Las palabras de nuestro nuevo idioma surgieron con facilidad y enseguida adquirimos una gran fluidez.

Después del baño me sentí mucho mejor y revolví la bolsa de viaje en busca de algo nuevo y distinto que ponerme. Pero, naturalmente, era un deseo imposible, y volví a vestir los pantalones, el jersey de cuello de cisne y la chaqueta azul marino que llevaba desde hacía días. Mi botella de whisky estaba acabándose y di un lento trago mientras contemplaba en el televisor las noticias nacionales. Pensé varias veces en llamar a la habitación de Marino, pero en todas ellas colgué el teléfono auricular antes de marcar. Mis pensamientos viajaron al norte, a Newport, y deseé hablar con Lucy, pero también resistí este impulso. Aunque pudiera comunicarme, mi llamada no la ayudaría. Lucy necesitaba concentrarse en su tratamiento y no en lo que había dejado atrás. En lugar de llamarla a ella, marqué el número de mi madre.

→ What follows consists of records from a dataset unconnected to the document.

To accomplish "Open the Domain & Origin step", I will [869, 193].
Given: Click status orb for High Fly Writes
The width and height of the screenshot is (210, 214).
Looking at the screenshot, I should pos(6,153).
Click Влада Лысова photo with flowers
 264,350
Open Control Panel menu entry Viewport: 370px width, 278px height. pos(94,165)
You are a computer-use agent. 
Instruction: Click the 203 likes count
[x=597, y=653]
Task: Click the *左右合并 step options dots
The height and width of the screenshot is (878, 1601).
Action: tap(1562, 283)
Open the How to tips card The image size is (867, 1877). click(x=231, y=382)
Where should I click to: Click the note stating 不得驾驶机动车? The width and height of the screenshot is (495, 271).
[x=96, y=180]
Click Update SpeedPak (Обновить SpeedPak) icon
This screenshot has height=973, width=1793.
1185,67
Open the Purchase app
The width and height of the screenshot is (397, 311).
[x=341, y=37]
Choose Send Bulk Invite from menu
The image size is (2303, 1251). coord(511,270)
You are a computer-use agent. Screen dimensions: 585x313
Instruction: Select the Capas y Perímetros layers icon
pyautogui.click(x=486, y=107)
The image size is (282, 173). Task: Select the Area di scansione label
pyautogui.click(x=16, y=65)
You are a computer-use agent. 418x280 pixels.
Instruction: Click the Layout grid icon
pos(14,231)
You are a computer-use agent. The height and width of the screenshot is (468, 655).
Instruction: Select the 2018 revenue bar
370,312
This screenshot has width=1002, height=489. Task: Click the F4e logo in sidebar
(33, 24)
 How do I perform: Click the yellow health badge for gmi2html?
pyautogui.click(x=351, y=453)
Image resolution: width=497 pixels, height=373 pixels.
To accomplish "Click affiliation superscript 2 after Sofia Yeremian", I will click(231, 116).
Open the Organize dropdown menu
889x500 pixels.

—Dorothy se queda a pasar la noche en el Marriott y volverá a Miami mañana por la mañana —me informó—. ¿Dónde estás, Katie? Llevo llamándote a casa todo el día.

—Estoy de viaje —respondí.

—Vaya, tú siempre tan comunicativa. Ese trabajo tuyo de espías y misterios... Pero a tu madre puedes decírselo, ¿sabes?

La imaginé al otro extremo de la línea, fumando un cigarrillo y sosteniendo el teléfono. A mi madre le gustaban los pendientes grandes y el maquillaje aparatoso y no parecía una italiana del norte, como yo. Ella no era rubia.

—¿Cómo está Lucy, mamá? ¿Qué ha dicho Dorothy?

—De entrada, dice que es lesbiana y te echa la culpa a ti. Yo le he dicho que es una acusación ridicula. Le he dicho que el hecho de que nunca se te vea con hombres y de que probablemente no te guste el sexo no significa que seas homosexual. Lo mismo sucede con las monjas. Aunque he oído rumores...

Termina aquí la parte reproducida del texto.